Passage ::
Usually, it's the Saturday following Labor Day.  But I need to check out some beach stuff....so, it might be the 8th, or more likely the 15th. 

If on the 15th, we will probably not be able to use the www.avonpavilion.com for lunch.  But according to my principal, the www.columnsnj.com should be open.

(The Avon Pavilion is right next to our beach sand, but the Columns by the Sea is across the street....)

I'll post more info later.  Last year we just ate stuff we brought.  They year before, we ate at the Avon Pavilion....

A rumor around here is the beach will NOT be free the week end following Labor Day.  (And it will be very busy....worse than Charles picture he posted here a few months ago. 

( If you are not from the NE.....most beaches in NJ have a charge to get on. They also have rules....like you never heard of before.  No smoking except in roped off areas, no this or that..... (In Spring Lake, you can't even eat on the beach).  In Bay Head, the city manager didn't like the smell of a salami sub last year....no food this year....but we can eat & drink ( soft stuff) in Avon )

Stay tuned.........


----------



## JeffW (Aug 22, 2007)

Count myself and my wife Lynne in.  

Jeff


----------



## IreneLF (Aug 22, 2007)

Thanks Ken, Mike and I hope to be there as long as the date works.


----------



## Pat H (Aug 22, 2007)

I can make the 15th but not the 8th. I'll see if my sister can make it again. I might even bring Hunter (8 month old grandson) and my Mom.


----------



## wackymother (Aug 22, 2007)

I'd love to come but not sure I can persuade DH. Is anyone coming from northern NJ or NYC?


----------



## suskey (Aug 22, 2007)

HI-

I can make the 15th, but not the 8th.

Susan


----------



## ownsmany (Aug 22, 2007)

*I'd like to come.*

I'd like to come also.  I'm sure DH won't though.  I'd like to meet some fellow tuggers.

How far from the Phila area is Avon?


----------



## Pat H (Aug 22, 2007)

wackymother said:


> I'd love to come but not sure I can persuade DH. Is anyone coming from northern NJ or NYC?



We might be coming from Wayne.


----------



## wackymother (Aug 22, 2007)

Pat H said:


> We might be coming from Wayne.



That would be great! I just asked DH and he seems like he's into coming to the get-together, too, so let's see how it unfolds. Thanks!

Data supplied ::

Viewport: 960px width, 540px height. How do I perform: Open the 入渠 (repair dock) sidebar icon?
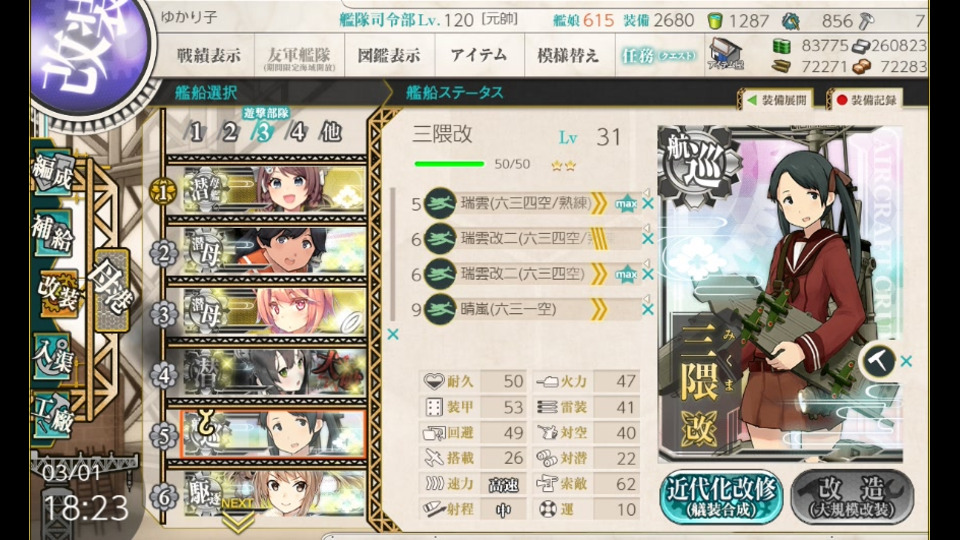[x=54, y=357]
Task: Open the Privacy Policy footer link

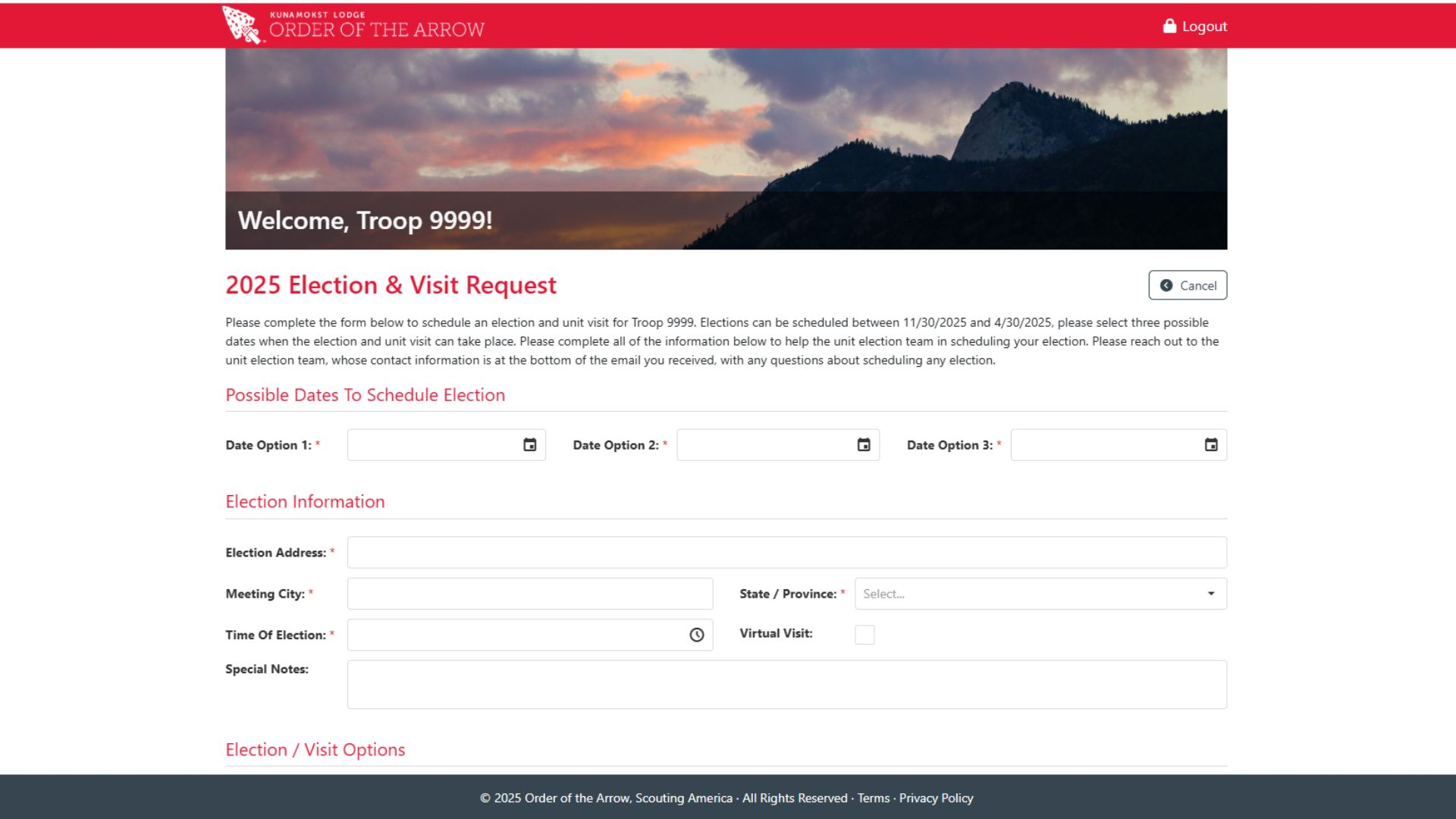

--

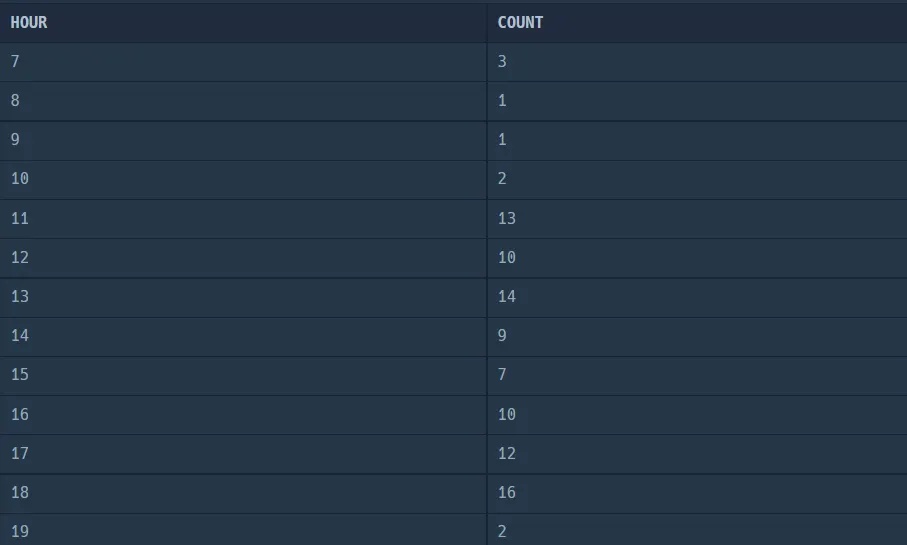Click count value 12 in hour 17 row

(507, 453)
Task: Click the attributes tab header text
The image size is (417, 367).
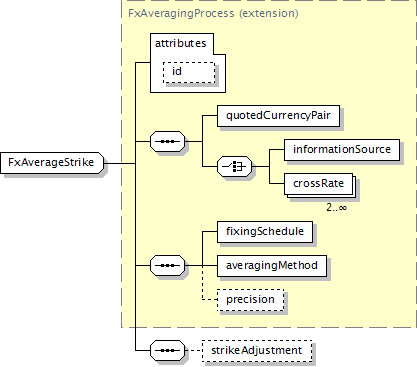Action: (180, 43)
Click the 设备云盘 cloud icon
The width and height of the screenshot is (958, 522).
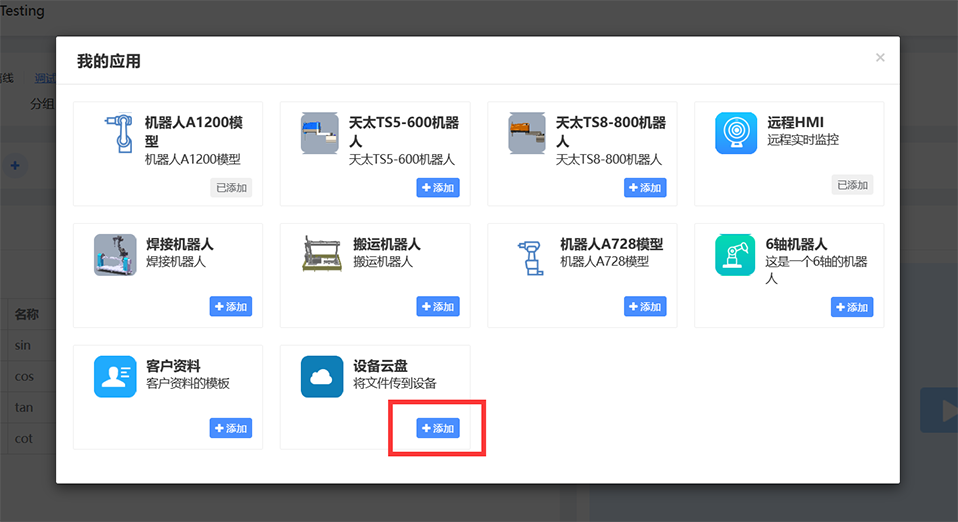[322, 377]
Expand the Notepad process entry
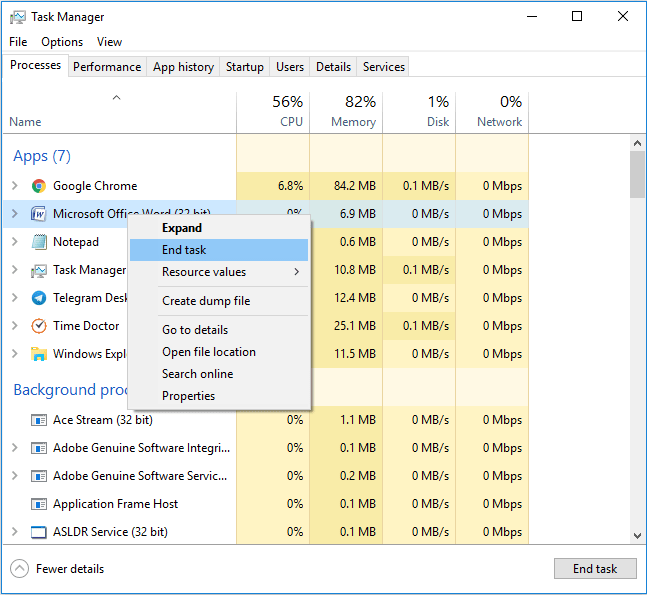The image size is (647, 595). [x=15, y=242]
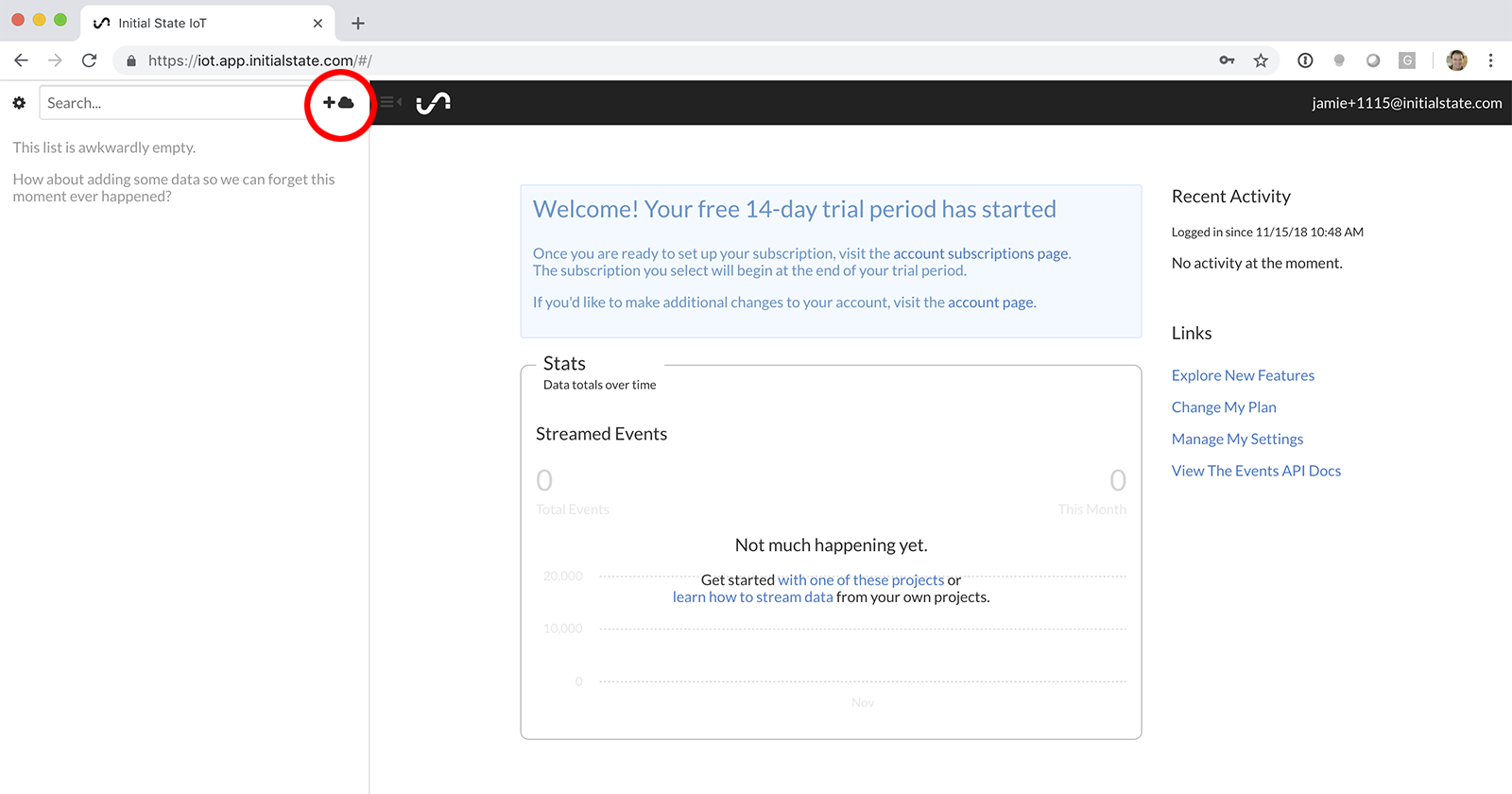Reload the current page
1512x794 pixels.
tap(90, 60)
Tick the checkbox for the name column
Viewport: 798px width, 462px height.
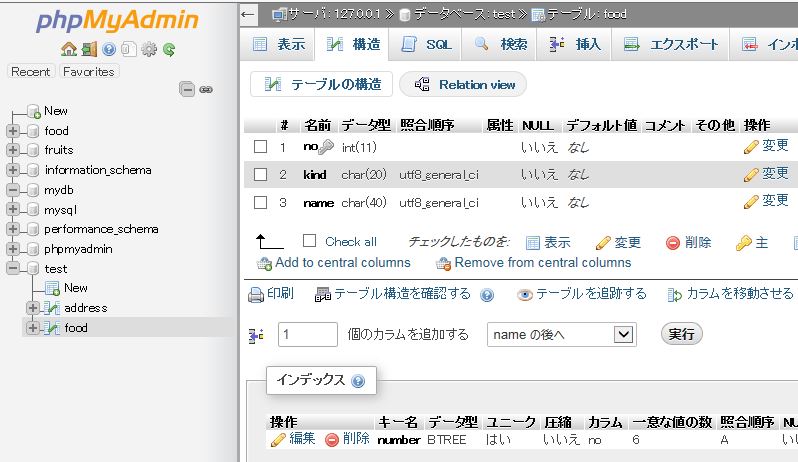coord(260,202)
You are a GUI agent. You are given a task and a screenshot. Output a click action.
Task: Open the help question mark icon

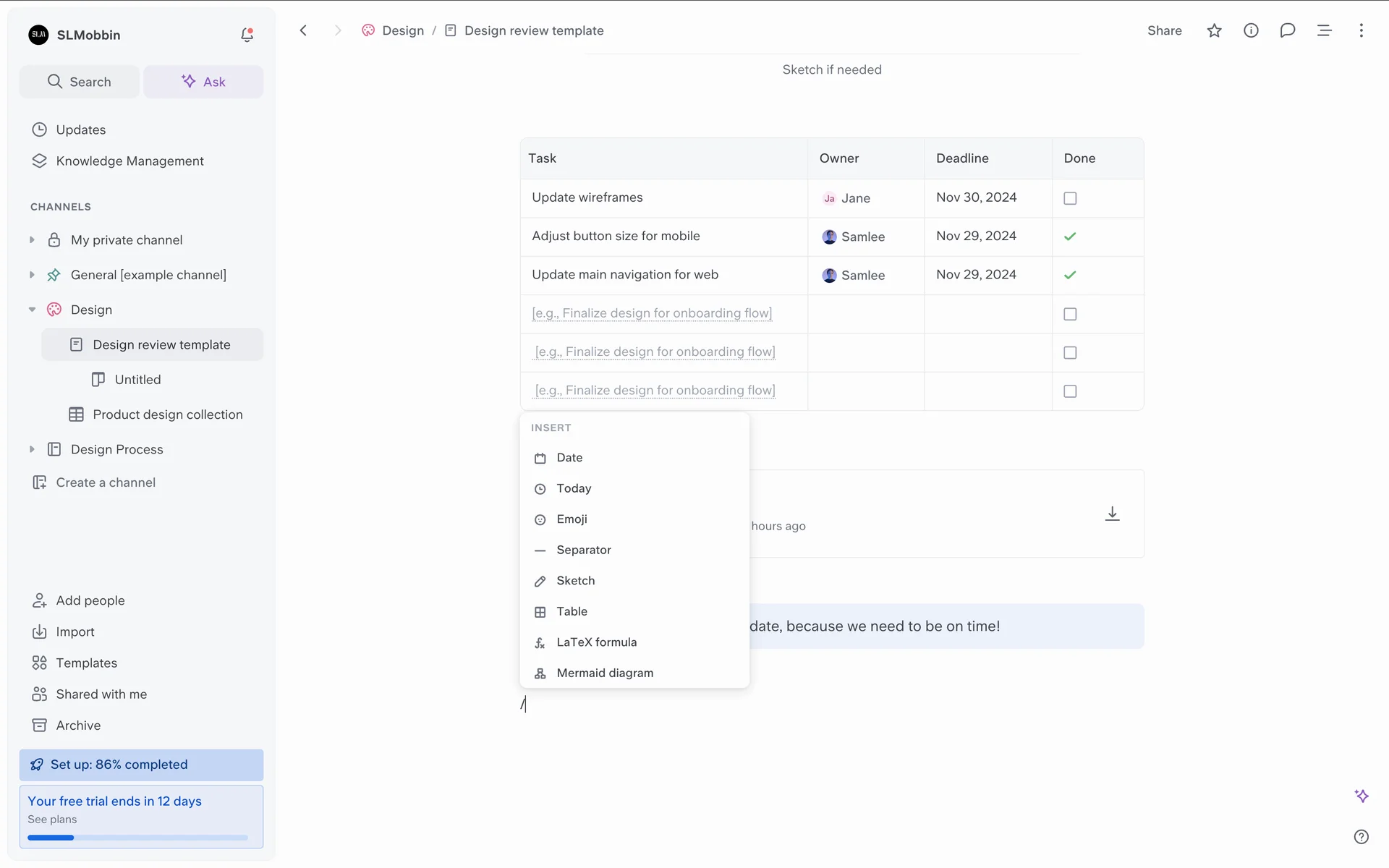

Challenges ::
**a.** Rewrite the beach get-together thread from "I'll post more" up to and including "few months ago.", putting "crowded" in place of "busy".
**b.** Carry on the beach get-together thread from the point where it stops.
The two blocks of lines have nothing to do with this work.

Responses to the exercise ::
**a.**
I'll post more info later.  Last year we just ate stuff we brought.  They year before, we ate at the Avon Pavilion....

A rumor around here is the beach will NOT be free the week end following Labor Day.  (And it will be very crowded....worse than Charles picture he posted here a few months ago.

**b.**
----------



## IreneLF (Aug 22, 2007)

Wacky, My DH can talk teacher stuff with your DH. He can't talk timeshares and was worried about coming last yr I think because of that but thanks to Pat's sister he had a great time )  He's hoping to see Maureen again.
(I guess the rest of us are chopped liver)

YES PAT:: I was expecting a baby to come


----------



## KenK (Aug 22, 2007)

Looks like the 15th.  Jeff, I hope you get Hawaii....but if not....

I will get more info posted by Saturday.  May not get on internet tomorrow....very busy ( VA vol day )

It seems like we might have a great turnout!   If it rains.....


----------



## JeffW (Aug 23, 2007)

Actually either weekend is fine with me.  We're looking at Hawaii for Oct.

We've had phenominal weather ever time we've gotten together.  I hope we aren't jinxing it by moving it a week later  

Jeff


----------



## KenK (Aug 26, 2007)

Sept 15. Start at 10 AM  

Entrance on B'Walk directly across the street from the Columns noted above.

I'm not sure about parking.  Its free, and S/B easy that early.  If not, I'll sit up on the B'Walk at the unloading area and help you unload the car with passengers and stuff, and then the driver can find a spot. (Parking is head on into the B'Walk)

We can still go eat, but I'll bring stuff like last year anyway.  That ziti is easy & doesn't need refridgeration.  also, I'll being sodas (Diet and reg).  Plates and plastic.

She told me the Columns S/B open...but wanted a count...I don't have a count.  (Yet-if we want)

Also, very very easy to get here....GSP N & S exit 100 East to US Rt 33 E to end.  Make R on Main Street ( where 33 ends...at Ocean Grove), and go through Bradley Beach to a left on Woodland Ave.  5 blocks on Woodland ends at the B'walk. (Where we unload)  If you miss Woodland, just turn L on any street and get to Ocean Avenue...Avon by the Sea is 5 blocks wide and abour 3/4th of a mile long.

Bring kids.  Lifeguards, however, will probably not be on duty.  If a nice day, (and no hurricanes between now and then, ) the waves S/B very small. with a very slow drop off into the ocean.  Fishing pier (jetty) is 4 blocks S from our beach set up. 

Showers and bathroom SHOULD still be open.  Will check on that.


----------



## KenK (Aug 26, 2007)

If you have no transport, I can P/U at the Bradley Beach Train station.  Trains leave from Penn NYC and Newark


----------



## Pat H (Aug 26, 2007)

I plan on coming but I won't be there before 11:00. Will let you know about the others (Mom, sister, grandson) in a few days.

Forgot to add: I will NOT be wearing a bikini!


----------



## andy (Aug 30, 2007)

*Beach Party*

I'll be there - Andy


----------



## Pat H (Aug 30, 2007)

It'll be me and my sister Maureen. Mom isn't coming and I'm not sure about Hunter.


----------



## KenK (Aug 30, 2007)

The Columns has a wedding that afternoon.  They still will not confirm if the bar & grill wii be open to the public.

Stay tuned!

Pat, hope you can bring Hunter.


----------



## Jennie (Aug 31, 2007)

Ken, I'd love to come. DH and DD are a maybe. Thank you so much for arranging this again. We all had a wonderful time in past years.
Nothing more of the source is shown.